▸ What needs to be done
Output verbatim the span of lines that opens with the line containing "coordinates (79, 332)." and closes with the line containing "(565, 1780).", including both of those lines.
────────────────────────────────────────
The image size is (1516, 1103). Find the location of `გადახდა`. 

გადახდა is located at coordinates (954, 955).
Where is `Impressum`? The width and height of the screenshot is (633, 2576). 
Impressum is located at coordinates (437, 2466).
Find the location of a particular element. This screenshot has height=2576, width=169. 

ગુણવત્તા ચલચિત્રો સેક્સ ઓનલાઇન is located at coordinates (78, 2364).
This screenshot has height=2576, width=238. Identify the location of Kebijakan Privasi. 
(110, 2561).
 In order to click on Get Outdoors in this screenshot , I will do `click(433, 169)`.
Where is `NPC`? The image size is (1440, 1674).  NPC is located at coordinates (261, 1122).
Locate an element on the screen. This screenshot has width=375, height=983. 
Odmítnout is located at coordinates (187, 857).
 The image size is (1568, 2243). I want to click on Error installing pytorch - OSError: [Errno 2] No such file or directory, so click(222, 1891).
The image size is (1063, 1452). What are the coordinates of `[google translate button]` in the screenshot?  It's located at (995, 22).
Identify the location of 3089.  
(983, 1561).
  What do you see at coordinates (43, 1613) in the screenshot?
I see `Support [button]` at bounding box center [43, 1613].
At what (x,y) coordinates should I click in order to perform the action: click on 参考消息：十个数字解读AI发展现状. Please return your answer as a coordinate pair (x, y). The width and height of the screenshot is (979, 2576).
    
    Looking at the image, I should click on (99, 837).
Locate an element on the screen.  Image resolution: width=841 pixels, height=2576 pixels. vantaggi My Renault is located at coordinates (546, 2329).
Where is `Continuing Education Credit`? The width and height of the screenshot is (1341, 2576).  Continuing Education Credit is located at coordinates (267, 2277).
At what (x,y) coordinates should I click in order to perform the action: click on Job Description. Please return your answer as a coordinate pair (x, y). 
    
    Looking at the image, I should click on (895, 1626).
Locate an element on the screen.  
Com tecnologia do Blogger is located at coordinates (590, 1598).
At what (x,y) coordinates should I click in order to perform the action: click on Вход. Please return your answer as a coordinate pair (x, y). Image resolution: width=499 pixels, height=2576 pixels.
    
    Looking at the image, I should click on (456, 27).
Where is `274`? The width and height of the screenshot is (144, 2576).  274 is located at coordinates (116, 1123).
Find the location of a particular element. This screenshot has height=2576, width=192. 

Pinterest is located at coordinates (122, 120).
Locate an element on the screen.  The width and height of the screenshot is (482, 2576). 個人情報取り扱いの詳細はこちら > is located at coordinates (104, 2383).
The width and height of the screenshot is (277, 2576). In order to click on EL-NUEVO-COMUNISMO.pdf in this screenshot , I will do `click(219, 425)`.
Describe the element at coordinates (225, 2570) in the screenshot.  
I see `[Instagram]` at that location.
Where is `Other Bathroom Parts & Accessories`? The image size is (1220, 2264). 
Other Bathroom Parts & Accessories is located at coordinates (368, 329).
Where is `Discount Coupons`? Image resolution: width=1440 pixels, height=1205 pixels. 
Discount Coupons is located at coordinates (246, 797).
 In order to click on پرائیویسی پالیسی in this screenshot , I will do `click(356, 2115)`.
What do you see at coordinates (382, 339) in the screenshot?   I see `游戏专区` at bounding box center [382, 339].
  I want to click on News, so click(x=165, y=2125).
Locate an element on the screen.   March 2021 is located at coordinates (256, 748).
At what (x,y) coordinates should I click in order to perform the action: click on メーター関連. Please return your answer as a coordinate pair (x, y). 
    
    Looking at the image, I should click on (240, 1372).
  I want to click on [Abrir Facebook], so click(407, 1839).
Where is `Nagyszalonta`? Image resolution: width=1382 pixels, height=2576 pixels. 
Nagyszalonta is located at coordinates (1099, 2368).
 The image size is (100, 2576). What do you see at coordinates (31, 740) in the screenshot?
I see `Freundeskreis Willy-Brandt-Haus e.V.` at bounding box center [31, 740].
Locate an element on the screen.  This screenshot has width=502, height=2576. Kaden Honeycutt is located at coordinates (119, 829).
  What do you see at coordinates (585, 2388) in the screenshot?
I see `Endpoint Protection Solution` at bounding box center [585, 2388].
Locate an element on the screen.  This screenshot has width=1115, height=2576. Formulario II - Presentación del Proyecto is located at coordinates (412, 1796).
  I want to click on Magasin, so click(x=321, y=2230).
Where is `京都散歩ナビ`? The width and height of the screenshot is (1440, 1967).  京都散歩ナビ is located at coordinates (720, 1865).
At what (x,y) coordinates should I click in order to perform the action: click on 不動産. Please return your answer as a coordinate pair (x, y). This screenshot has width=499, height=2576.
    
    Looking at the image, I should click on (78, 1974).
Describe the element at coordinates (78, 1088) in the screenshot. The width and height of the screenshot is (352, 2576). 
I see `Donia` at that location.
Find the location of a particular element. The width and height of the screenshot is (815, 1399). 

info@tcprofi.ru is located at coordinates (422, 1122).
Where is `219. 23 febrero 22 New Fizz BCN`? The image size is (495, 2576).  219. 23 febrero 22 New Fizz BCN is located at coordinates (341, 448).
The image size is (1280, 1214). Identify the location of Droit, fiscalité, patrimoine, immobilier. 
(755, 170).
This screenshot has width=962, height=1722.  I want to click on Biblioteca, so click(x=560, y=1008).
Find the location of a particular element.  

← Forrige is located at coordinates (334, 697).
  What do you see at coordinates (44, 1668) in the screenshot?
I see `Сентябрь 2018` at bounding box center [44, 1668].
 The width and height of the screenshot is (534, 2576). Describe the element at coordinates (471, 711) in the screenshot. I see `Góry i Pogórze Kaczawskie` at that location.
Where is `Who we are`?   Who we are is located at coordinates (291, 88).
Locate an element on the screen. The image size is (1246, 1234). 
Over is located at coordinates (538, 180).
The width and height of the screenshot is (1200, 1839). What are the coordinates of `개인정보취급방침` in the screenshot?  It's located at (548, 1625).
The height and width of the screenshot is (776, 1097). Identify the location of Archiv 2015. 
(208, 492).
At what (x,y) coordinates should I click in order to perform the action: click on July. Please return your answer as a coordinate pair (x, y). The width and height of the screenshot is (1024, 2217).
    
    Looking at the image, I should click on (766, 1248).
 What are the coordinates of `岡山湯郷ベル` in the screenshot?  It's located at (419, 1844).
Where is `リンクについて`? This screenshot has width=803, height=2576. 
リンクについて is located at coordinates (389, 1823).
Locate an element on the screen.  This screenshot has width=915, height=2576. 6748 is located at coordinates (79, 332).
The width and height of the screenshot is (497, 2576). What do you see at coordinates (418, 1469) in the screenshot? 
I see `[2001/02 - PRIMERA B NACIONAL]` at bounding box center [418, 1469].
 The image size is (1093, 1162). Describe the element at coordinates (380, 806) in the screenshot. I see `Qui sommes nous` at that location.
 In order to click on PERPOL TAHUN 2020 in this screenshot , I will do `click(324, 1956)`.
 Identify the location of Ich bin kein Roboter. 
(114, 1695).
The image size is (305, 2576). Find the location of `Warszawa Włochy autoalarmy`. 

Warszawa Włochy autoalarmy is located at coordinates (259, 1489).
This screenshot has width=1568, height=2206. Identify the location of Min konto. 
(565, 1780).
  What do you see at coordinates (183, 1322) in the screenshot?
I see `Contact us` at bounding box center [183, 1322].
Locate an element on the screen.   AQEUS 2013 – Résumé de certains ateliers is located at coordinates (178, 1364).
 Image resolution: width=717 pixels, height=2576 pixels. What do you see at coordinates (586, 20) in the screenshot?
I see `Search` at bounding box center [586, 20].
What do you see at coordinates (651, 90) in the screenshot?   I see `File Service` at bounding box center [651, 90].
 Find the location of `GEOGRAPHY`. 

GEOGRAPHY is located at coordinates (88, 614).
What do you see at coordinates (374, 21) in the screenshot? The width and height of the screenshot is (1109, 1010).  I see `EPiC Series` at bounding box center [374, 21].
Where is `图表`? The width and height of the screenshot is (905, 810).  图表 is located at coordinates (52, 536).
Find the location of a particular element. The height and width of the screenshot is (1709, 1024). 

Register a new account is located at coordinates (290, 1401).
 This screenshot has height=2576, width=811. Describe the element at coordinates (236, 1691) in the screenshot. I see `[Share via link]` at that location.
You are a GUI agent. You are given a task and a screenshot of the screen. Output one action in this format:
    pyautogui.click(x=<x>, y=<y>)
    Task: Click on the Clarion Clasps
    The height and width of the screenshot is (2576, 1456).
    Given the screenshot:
────────────────────────────────────────
▸ Answer to the exercise
Locate an element on the screen.  This screenshot has width=915, height=2576. 6748 is located at coordinates (79, 332).
The width and height of the screenshot is (497, 2576). What do you see at coordinates (418, 1469) in the screenshot? 
I see `[2001/02 - PRIMERA B NACIONAL]` at bounding box center [418, 1469].
 The image size is (1093, 1162). Describe the element at coordinates (380, 806) in the screenshot. I see `Qui sommes nous` at that location.
 In order to click on PERPOL TAHUN 2020 in this screenshot , I will do `click(324, 1956)`.
 Identify the location of Ich bin kein Roboter. 
(114, 1695).
The image size is (305, 2576). Find the location of `Warszawa Włochy autoalarmy`. 

Warszawa Włochy autoalarmy is located at coordinates (259, 1489).
This screenshot has width=1568, height=2206. Identify the location of Min konto. 
(565, 1780).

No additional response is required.